▸ **The problem**
Repeat exactly, and only, the lines of the material below from the one that contains "Given: Click the 2023-09-01 x-axis tick label" through its final line.

Entries shown: Begin

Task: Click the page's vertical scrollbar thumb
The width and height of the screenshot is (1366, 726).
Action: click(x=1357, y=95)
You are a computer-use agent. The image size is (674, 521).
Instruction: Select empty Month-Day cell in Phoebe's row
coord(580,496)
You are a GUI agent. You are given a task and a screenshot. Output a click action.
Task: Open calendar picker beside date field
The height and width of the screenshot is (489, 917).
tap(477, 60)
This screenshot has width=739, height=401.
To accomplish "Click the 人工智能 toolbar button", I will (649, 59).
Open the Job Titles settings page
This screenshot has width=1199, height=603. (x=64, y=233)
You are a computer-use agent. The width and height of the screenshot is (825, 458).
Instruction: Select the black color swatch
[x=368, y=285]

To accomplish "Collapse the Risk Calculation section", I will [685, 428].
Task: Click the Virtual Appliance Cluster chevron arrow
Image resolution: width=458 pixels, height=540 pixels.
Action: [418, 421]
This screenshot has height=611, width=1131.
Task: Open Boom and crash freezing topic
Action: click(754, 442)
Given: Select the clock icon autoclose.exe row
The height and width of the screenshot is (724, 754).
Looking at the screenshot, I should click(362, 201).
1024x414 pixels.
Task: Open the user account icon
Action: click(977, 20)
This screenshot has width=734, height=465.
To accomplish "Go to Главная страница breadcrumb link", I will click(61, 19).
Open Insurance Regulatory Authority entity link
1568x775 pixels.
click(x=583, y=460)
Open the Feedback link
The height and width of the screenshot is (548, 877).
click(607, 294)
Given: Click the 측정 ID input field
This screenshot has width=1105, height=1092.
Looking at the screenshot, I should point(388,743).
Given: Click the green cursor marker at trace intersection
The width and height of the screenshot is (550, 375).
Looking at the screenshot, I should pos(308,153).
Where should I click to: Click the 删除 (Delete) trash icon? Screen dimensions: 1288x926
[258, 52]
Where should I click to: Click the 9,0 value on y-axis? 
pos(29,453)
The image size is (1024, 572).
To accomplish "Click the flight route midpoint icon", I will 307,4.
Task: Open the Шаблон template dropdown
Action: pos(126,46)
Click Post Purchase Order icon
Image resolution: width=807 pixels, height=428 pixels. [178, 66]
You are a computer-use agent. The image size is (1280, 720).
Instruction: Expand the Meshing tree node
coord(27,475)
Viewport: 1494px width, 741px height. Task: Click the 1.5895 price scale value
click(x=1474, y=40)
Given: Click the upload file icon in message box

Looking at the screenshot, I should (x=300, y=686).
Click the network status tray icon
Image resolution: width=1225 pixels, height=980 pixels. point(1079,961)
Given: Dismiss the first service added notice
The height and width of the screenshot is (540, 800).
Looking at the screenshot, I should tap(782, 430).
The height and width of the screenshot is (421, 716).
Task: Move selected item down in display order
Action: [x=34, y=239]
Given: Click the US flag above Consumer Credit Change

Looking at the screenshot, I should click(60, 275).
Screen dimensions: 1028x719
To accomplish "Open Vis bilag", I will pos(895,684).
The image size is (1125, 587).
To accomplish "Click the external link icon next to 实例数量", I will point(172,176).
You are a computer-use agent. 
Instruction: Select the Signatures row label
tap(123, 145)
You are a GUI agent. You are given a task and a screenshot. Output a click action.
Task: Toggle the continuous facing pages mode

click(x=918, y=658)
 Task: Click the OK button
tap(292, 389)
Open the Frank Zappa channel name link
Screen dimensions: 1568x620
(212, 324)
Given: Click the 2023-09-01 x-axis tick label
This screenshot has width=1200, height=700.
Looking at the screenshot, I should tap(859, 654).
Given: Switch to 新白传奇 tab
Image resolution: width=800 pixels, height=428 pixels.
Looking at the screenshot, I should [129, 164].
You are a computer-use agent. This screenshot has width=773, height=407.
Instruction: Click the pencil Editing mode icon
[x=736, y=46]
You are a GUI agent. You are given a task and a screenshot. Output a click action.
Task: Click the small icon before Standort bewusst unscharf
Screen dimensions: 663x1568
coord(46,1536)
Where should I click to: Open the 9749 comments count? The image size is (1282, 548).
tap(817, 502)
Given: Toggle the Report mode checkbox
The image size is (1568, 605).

Entries shown: End

▸ **Expected output**
Given: Click the 2023-09-01 x-axis tick label
This screenshot has width=1200, height=700.
Looking at the screenshot, I should tap(859, 654).
Given: Switch to 新白传奇 tab
Image resolution: width=800 pixels, height=428 pixels.
Looking at the screenshot, I should [129, 164].
You are a computer-use agent. This screenshot has width=773, height=407.
Instruction: Click the pencil Editing mode icon
[x=736, y=46]
You are a GUI agent. You are given a task and a screenshot. Output a click action.
Task: Click the small icon before Standort bewusst unscharf
Screen dimensions: 663x1568
coord(46,1536)
Where should I click to: Open the 9749 comments count? The image size is (1282, 548).
tap(817, 502)
Given: Toggle the Report mode checkbox
The image size is (1568, 605).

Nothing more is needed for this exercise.